(SOURCE RECORDS)

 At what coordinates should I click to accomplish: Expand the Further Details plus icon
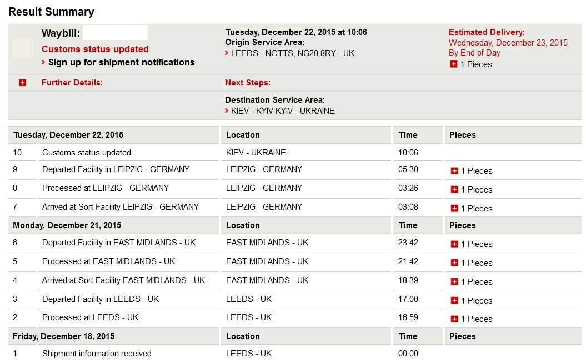(x=22, y=83)
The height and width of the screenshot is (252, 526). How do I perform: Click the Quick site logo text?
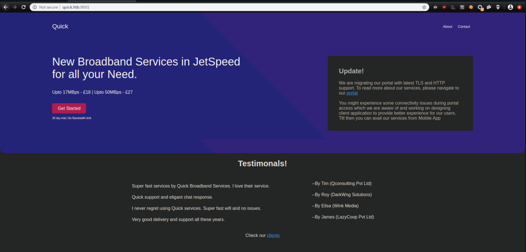(60, 26)
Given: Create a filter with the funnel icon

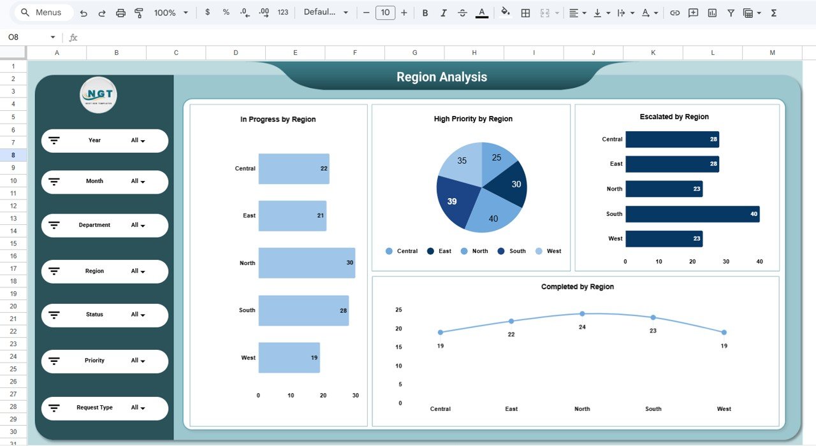Looking at the screenshot, I should pos(731,12).
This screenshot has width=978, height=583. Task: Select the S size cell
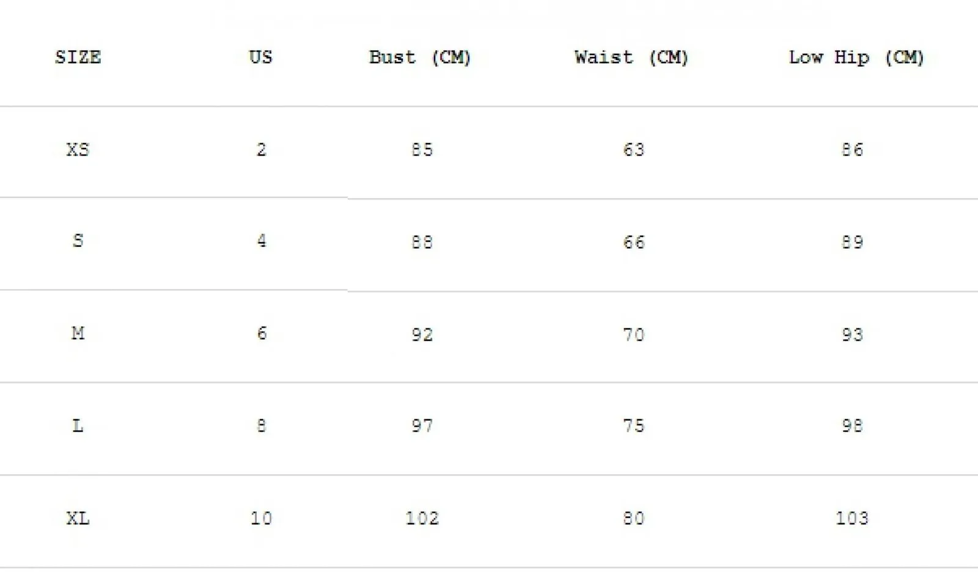tap(78, 241)
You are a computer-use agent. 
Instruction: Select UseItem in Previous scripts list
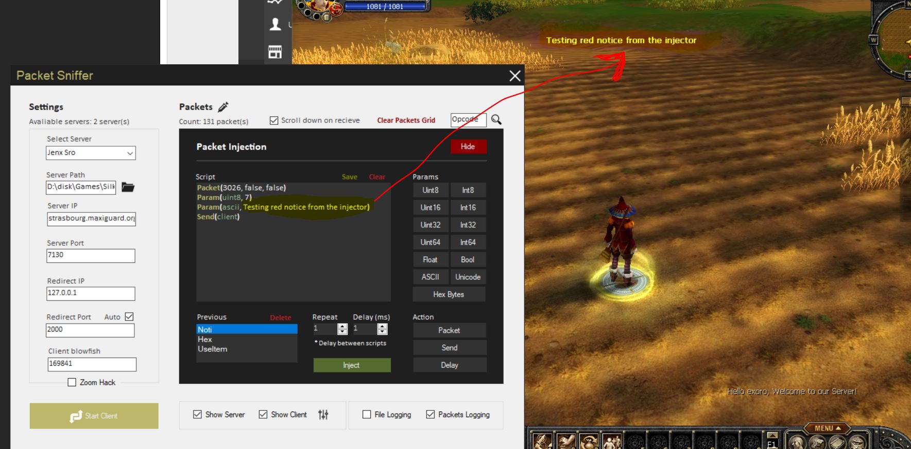pyautogui.click(x=212, y=349)
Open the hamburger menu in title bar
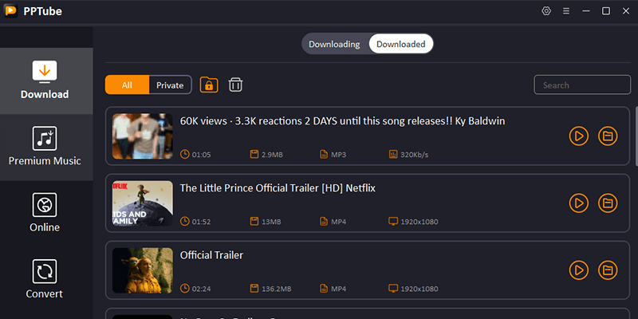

(End SOURCE RECORDS)

:: YOUR GOAL ::
Nothing but the lines from the line with "Given: Create a filter with the funnel icon" through the last line of the listing should be copied, exactly and with both ends kept. Leave pictures out.

:: SOLUTION TO THE EXERCISE ::
Given: Create a filter with the funnel icon

Looking at the screenshot, I should pos(731,12).
This screenshot has width=978, height=583. Task: Select the S size cell
tap(78, 241)
You are a computer-use agent. 
Instruction: Select UseItem in Previous scripts list
pyautogui.click(x=212, y=349)
Open the hamburger menu in title bar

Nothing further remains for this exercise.